## EXTRACTED TEXT
>>>
Genome Assembly


In this tutorial we will walk through assembling a smaller (6.8G bases) yeast genome using the SPAdes Genome Assembler.

NOTE: This tutorial assumes you are running either Linux and OS X. Refer to the SRA Toolkit Documentation for Windows instruction.

Download the demo data

  1. Download the NCBI SRA Toolkit which allows for downloading the sequence data.
  2. Follow the instructions for your operating system.
  3. Run a test outlined in the instrucitons above to make sure its working as expected and you know how to run the commands. For example, Linux and OS X can run ./fastq-dump -X 5 -Z SRR390728 which just produce the following output.
<<<
## RECORD SET
>>>
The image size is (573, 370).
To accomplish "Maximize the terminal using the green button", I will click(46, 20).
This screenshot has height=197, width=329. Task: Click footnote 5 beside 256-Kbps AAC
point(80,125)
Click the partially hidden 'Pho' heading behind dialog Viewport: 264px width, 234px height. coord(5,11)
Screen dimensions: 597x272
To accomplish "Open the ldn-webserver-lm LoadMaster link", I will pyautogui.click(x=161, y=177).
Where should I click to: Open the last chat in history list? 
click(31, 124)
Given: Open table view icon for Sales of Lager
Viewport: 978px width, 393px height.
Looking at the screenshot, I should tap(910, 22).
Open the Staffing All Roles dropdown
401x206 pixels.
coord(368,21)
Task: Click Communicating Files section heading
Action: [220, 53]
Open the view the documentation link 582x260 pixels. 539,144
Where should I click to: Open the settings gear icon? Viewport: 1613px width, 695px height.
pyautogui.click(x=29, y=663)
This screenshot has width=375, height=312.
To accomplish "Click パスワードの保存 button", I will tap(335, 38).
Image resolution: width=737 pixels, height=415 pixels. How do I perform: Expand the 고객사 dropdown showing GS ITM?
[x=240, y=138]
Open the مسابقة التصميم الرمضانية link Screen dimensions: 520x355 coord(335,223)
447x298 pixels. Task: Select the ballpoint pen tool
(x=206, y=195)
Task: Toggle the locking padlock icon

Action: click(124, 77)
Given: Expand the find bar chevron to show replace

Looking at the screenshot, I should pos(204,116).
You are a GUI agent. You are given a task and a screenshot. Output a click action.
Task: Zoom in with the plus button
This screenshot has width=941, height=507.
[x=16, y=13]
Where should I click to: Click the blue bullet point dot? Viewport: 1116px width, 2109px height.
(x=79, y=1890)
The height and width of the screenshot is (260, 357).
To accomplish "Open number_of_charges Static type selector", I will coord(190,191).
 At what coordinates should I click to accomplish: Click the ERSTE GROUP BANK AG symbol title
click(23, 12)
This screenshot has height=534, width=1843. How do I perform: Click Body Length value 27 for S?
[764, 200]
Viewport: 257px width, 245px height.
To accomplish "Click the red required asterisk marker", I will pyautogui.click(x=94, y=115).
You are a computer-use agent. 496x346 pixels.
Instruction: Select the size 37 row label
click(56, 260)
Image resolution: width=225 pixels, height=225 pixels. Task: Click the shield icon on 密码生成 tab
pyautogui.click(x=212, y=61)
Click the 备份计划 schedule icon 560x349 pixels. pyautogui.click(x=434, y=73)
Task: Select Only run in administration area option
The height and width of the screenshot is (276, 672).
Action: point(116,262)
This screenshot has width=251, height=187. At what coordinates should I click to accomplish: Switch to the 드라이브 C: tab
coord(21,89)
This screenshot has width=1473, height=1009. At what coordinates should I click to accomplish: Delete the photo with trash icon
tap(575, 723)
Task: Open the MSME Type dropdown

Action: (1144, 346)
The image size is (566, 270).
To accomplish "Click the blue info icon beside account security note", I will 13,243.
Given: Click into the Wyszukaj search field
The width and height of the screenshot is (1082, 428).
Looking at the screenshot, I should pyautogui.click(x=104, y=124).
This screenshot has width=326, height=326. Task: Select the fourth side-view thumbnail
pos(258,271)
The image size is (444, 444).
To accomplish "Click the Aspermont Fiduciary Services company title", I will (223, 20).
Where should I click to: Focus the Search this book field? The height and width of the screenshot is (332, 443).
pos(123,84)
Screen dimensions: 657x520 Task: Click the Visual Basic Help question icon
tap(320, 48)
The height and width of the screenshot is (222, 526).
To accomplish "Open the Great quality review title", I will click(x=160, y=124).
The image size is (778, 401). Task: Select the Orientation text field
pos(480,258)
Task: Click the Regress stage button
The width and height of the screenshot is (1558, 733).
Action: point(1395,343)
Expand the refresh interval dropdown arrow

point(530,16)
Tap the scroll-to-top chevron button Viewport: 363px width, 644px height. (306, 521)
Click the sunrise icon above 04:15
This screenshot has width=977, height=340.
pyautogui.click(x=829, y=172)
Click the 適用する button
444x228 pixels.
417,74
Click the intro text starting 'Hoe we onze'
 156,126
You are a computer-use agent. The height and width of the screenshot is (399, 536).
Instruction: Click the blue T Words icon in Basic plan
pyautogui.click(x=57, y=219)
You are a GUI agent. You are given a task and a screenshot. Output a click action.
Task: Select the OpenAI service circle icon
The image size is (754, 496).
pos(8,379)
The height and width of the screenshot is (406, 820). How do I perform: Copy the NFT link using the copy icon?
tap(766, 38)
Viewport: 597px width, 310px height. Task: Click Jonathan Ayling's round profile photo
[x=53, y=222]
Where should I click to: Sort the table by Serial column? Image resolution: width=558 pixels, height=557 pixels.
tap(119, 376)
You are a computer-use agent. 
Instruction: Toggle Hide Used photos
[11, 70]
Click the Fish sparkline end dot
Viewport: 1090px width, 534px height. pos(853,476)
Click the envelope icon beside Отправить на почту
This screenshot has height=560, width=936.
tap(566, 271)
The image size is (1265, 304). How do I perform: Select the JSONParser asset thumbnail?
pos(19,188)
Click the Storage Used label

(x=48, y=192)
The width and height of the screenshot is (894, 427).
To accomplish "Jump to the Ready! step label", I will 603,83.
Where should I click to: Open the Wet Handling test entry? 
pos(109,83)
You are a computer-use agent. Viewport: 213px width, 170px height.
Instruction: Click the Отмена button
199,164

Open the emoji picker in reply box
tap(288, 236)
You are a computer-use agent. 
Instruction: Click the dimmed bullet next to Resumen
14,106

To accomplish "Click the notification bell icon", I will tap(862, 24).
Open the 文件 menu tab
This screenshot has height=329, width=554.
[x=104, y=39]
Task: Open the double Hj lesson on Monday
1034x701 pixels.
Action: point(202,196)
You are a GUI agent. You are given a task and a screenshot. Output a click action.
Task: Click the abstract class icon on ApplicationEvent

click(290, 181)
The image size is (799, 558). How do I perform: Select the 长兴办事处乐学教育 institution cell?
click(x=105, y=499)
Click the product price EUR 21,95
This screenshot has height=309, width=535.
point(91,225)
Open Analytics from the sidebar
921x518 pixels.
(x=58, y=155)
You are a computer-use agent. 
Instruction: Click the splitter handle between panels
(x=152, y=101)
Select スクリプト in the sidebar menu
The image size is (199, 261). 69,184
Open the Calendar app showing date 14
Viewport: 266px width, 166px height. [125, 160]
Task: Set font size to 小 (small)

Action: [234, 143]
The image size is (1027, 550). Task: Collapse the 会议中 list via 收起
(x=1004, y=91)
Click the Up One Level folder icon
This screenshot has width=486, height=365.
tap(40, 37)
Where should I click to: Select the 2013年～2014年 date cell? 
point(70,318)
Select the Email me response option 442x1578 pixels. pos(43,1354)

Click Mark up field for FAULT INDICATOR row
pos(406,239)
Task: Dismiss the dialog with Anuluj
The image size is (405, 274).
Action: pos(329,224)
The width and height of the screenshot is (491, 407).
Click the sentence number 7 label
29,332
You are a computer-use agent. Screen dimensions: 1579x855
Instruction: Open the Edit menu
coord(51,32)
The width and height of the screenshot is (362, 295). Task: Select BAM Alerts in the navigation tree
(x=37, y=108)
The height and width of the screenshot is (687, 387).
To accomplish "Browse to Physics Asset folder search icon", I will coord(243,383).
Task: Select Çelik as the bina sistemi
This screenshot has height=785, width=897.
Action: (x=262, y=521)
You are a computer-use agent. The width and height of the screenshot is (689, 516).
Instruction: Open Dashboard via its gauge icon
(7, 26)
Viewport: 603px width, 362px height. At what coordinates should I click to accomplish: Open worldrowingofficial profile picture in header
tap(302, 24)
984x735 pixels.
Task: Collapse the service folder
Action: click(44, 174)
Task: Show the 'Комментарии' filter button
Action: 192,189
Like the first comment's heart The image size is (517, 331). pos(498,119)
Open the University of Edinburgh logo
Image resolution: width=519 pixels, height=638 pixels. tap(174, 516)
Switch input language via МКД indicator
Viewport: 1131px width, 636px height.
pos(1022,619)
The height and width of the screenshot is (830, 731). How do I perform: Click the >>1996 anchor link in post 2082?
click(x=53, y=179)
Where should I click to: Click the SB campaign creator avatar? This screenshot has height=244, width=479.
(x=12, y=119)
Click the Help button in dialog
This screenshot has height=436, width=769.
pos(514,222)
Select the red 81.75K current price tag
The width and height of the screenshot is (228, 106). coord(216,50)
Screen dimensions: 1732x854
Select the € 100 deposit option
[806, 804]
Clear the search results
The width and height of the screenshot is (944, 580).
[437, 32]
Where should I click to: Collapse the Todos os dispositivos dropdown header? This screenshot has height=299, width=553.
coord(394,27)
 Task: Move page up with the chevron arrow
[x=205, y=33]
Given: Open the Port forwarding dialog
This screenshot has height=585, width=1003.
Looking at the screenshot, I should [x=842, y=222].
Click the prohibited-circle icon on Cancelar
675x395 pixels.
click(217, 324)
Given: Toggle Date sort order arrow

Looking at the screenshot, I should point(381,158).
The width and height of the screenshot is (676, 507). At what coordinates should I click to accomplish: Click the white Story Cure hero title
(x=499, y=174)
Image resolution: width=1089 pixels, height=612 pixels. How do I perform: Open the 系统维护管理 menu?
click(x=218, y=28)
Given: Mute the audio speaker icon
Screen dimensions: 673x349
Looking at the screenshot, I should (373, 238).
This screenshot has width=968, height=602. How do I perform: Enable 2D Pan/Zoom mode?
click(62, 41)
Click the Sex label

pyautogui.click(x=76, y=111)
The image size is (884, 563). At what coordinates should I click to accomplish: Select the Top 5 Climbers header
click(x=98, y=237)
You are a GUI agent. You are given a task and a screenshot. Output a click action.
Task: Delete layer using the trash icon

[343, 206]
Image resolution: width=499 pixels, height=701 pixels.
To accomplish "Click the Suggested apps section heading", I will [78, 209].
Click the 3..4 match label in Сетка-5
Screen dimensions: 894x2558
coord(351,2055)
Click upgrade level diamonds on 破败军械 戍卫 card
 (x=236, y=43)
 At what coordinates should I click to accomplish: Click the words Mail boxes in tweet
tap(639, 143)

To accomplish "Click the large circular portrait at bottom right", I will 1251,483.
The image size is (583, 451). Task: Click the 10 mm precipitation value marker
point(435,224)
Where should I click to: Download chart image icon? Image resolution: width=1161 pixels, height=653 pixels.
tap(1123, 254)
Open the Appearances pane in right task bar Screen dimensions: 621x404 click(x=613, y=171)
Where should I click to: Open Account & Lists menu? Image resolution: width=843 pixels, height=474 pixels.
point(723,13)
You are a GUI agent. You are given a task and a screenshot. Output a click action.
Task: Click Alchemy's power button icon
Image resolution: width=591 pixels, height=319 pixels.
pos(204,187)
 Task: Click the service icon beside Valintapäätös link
<<<
## QUESTIONS
A. Say whether each statement agrees with the genome assembly tutorial. Answer yes or no and quote the text's deciding words.
(i) The assembly is done with the SPAdes Genome Assembler.
(ii) Windows instructions are given in the tutorial itself.
(iii) The yeast genome is described as having 6.8G bases.
B. Retype the part of the genome assembly tutorial starting with "NOTE: This tutorial" and going on through "the sequence data.".
C. List every operating system named in the genome assembly tutorial.
Work from the genome assembly tutorial alone.

## EXPECTED RESULTS
A.
(i) Yes: "using the SPAdes Genome Assembler"
(ii) No: "Refer to the SRA Toolkit Documentation for Windows instruction."
(iii) Yes: "a smaller (6.8G bases) yeast genome"

B.
NOTE: This tutorial assumes you are running either Linux and OS X. Refer to the SRA Toolkit Documentation for Windows instruction.

Download the demo data

  1. Download the NCBI SRA Toolkit which allows for downloading the sequence data.

C. Linux, OS X, Windows